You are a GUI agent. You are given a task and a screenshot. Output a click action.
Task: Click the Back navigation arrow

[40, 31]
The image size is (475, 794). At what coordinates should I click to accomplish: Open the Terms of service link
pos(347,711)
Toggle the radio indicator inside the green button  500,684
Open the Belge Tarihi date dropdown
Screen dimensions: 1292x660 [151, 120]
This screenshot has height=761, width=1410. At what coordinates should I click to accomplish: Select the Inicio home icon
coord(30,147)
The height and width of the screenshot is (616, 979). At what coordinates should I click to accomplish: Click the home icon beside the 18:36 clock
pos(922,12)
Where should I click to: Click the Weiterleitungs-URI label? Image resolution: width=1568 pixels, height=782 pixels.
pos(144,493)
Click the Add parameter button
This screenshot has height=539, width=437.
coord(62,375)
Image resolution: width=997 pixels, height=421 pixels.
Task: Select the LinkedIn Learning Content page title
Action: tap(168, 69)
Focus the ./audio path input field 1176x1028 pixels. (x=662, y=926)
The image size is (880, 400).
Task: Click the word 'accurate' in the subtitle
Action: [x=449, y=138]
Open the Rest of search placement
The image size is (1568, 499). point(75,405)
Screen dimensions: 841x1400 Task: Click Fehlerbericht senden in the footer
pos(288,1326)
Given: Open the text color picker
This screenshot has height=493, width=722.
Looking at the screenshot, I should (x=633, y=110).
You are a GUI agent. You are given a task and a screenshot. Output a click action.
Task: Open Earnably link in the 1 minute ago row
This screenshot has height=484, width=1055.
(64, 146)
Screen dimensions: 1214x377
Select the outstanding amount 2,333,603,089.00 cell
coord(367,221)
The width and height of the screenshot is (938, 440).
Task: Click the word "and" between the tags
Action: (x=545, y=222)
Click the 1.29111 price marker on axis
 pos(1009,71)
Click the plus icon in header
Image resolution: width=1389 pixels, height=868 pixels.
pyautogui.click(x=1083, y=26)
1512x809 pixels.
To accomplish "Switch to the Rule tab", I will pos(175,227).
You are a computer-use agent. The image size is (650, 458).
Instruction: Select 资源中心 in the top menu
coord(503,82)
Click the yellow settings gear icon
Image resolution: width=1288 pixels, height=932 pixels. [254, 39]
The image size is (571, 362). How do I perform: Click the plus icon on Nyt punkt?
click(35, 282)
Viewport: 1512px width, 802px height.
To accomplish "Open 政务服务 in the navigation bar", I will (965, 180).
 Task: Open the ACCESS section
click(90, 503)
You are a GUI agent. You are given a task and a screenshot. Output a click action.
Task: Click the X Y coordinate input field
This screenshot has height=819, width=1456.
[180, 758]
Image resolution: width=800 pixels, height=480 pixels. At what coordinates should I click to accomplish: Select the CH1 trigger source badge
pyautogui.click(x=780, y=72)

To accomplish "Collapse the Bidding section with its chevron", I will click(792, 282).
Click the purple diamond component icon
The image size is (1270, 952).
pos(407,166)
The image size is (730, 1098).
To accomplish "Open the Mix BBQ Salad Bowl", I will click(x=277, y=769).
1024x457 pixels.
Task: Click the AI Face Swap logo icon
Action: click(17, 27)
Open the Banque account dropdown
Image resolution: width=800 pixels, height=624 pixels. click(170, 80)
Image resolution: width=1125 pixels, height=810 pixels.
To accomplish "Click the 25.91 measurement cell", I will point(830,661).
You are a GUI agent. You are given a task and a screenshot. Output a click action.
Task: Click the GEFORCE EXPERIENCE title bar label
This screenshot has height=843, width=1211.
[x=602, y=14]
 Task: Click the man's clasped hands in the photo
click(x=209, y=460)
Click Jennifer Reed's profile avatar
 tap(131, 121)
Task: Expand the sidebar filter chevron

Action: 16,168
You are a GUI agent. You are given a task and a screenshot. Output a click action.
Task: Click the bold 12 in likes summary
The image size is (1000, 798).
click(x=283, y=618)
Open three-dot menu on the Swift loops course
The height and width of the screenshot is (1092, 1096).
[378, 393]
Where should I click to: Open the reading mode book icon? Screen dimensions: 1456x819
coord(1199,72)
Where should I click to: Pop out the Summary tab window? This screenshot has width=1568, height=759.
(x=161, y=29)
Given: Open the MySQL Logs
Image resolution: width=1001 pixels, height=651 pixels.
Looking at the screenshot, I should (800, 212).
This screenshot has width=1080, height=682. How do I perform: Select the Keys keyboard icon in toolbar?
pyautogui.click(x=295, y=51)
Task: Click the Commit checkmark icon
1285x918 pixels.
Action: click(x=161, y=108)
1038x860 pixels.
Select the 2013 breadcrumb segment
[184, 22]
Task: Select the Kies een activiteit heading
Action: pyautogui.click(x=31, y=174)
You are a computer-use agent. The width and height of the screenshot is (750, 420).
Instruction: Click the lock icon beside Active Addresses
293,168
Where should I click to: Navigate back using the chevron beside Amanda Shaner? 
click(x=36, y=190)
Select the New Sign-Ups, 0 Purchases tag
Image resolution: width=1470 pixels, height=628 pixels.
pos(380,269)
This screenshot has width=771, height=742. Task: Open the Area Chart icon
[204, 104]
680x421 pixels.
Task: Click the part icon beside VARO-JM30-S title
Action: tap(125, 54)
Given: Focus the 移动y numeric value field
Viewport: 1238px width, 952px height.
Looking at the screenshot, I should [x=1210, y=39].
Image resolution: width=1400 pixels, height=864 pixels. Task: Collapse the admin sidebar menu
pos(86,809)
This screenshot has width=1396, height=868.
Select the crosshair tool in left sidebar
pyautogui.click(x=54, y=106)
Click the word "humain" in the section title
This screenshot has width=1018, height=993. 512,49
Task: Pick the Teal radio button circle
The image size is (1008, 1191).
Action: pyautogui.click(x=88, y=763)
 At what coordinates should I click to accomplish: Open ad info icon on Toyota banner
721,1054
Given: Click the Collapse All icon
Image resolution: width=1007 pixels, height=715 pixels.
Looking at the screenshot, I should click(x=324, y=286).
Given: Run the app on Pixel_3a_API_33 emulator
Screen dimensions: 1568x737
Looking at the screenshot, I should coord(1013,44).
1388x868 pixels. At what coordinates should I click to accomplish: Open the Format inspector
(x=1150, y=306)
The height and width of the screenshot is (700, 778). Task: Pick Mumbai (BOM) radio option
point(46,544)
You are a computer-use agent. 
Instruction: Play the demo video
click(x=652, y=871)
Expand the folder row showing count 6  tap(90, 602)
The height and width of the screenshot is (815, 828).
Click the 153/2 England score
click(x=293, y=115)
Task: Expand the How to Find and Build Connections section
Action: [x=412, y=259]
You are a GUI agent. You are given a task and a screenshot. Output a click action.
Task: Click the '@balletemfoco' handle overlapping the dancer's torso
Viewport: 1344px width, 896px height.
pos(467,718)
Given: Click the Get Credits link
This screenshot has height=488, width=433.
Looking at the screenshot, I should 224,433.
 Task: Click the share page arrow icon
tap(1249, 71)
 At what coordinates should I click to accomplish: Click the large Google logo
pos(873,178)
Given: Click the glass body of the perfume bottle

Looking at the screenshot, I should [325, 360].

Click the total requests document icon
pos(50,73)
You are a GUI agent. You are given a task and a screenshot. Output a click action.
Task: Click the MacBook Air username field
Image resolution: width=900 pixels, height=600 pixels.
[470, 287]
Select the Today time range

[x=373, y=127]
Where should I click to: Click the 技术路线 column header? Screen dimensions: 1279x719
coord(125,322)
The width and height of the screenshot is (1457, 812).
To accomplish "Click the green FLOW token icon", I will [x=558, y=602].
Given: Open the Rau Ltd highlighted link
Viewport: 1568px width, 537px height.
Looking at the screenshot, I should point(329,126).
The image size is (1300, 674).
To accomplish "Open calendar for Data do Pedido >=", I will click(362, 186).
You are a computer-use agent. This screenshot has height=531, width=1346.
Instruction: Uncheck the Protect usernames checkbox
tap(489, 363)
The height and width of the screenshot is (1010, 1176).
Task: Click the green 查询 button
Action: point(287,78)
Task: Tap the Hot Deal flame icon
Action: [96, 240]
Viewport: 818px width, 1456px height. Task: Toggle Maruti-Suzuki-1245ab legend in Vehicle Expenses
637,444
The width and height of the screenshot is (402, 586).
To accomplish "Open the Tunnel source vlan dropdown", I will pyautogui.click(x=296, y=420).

- Work to be completed
Copy out the lines from the one containing "You are a computer-use agent. This" through the last line, changing "checkbox" to "tick box" and leaving everything else unchanged.

- Expected answer
You are a computer-use agent. This screenshot has height=531, width=1346.
Instruction: Uncheck the Protect usernames tick box
tap(489, 363)
The height and width of the screenshot is (1010, 1176).
Task: Click the green 查询 button
Action: point(287,78)
Task: Tap the Hot Deal flame icon
Action: [96, 240]
Viewport: 818px width, 1456px height. Task: Toggle Maruti-Suzuki-1245ab legend in Vehicle Expenses
637,444
The width and height of the screenshot is (402, 586).
To accomplish "Open the Tunnel source vlan dropdown", I will pyautogui.click(x=296, y=420).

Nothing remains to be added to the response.